#### Data extract ####

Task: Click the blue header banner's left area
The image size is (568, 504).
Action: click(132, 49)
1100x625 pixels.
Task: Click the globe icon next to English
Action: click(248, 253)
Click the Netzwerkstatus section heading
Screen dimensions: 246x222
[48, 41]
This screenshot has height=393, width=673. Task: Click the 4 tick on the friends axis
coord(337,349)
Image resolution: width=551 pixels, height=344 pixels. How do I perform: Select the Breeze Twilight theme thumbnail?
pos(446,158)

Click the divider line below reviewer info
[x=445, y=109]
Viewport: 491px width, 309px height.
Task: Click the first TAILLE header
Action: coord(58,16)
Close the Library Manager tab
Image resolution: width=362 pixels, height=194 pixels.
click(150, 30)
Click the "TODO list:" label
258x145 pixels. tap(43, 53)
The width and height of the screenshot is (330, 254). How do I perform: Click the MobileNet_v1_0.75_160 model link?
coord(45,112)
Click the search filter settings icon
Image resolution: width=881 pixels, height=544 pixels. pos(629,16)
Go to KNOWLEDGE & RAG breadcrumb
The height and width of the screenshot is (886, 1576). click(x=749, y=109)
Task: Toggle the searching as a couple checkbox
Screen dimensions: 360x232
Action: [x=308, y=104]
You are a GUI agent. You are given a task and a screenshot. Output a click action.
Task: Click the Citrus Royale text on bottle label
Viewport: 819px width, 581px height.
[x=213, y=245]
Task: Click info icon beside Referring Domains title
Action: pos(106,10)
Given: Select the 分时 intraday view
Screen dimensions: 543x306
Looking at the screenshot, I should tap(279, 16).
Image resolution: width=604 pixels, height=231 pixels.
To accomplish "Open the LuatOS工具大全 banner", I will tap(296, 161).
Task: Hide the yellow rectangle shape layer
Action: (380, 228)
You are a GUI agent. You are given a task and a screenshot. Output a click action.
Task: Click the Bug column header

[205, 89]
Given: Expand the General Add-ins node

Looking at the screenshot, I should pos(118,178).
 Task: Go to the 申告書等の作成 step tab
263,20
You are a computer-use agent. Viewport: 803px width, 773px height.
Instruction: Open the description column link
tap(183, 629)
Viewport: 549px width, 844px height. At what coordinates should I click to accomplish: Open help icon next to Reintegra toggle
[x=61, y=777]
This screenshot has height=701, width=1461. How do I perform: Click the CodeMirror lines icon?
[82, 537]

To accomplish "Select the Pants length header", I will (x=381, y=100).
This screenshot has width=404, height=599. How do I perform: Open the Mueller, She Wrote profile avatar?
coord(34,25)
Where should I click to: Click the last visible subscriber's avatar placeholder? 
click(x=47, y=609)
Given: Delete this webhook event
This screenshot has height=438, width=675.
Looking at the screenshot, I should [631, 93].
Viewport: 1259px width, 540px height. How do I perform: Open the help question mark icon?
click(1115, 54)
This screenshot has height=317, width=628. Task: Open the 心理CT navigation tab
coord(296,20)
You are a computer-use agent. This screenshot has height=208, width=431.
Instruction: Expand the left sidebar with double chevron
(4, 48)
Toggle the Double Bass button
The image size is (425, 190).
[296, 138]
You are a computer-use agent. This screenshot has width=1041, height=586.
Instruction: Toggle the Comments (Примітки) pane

####

What needs to be done: Output an identical copy of every record above.

Completed task:
Task: Click the blue header banner's left area
The image size is (568, 504).
Action: click(132, 49)
1100x625 pixels.
Task: Click the globe icon next to English
Action: click(248, 253)
Click the Netzwerkstatus section heading
Screen dimensions: 246x222
[48, 41]
This screenshot has height=393, width=673. Task: Click the 4 tick on the friends axis
coord(337,349)
Image resolution: width=551 pixels, height=344 pixels. How do I perform: Select the Breeze Twilight theme thumbnail?
pos(446,158)

Click the divider line below reviewer info
[x=445, y=109]
Viewport: 491px width, 309px height.
Task: Click the first TAILLE header
Action: coord(58,16)
Close the Library Manager tab
Image resolution: width=362 pixels, height=194 pixels.
click(150, 30)
Click the "TODO list:" label
258x145 pixels. tap(43, 53)
The width and height of the screenshot is (330, 254). How do I perform: Click the MobileNet_v1_0.75_160 model link?
coord(45,112)
Click the search filter settings icon
Image resolution: width=881 pixels, height=544 pixels. pos(629,16)
Go to KNOWLEDGE & RAG breadcrumb
The height and width of the screenshot is (886, 1576). click(x=749, y=109)
Task: Toggle the searching as a couple checkbox
Screen dimensions: 360x232
Action: [x=308, y=104]
You are a GUI agent. You are given a task and a screenshot. Output a click action.
Task: Click the Citrus Royale text on bottle label
Viewport: 819px width, 581px height.
[x=213, y=245]
Task: Click info icon beside Referring Domains title
Action: pos(106,10)
Given: Select the 分时 intraday view
Screen dimensions: 543x306
Looking at the screenshot, I should tap(279, 16).
Image resolution: width=604 pixels, height=231 pixels.
To accomplish "Open the LuatOS工具大全 banner", I will tap(296, 161).
Task: Hide the yellow rectangle shape layer
Action: (380, 228)
You are a GUI agent. You are given a task and a screenshot. Output a click action.
Task: Click the Bug column header

[205, 89]
Given: Expand the General Add-ins node

Looking at the screenshot, I should pos(118,178).
 Task: Go to the 申告書等の作成 step tab
263,20
You are a computer-use agent. Viewport: 803px width, 773px height.
Instruction: Open the description column link
tap(183, 629)
Viewport: 549px width, 844px height. At what coordinates should I click to accomplish: Open help icon next to Reintegra toggle
[x=61, y=777]
This screenshot has height=701, width=1461. How do I perform: Click the CodeMirror lines icon?
[82, 537]

To accomplish "Select the Pants length header", I will (x=381, y=100).
This screenshot has width=404, height=599. How do I perform: Open the Mueller, She Wrote profile avatar?
coord(34,25)
Where should I click to: Click the last visible subscriber's avatar placeholder? 
click(x=47, y=609)
Given: Delete this webhook event
This screenshot has height=438, width=675.
Looking at the screenshot, I should [631, 93].
Viewport: 1259px width, 540px height. How do I perform: Open the help question mark icon?
click(1115, 54)
This screenshot has height=317, width=628. Task: Open the 心理CT navigation tab
coord(296,20)
You are a computer-use agent. This screenshot has height=208, width=431.
Instruction: Expand the left sidebar with double chevron
(4, 48)
Toggle the Double Bass button
The image size is (425, 190).
[296, 138]
You are a computer-use agent. This screenshot has width=1041, height=586.
Instruction: Toggle the Comments (Примітки) pane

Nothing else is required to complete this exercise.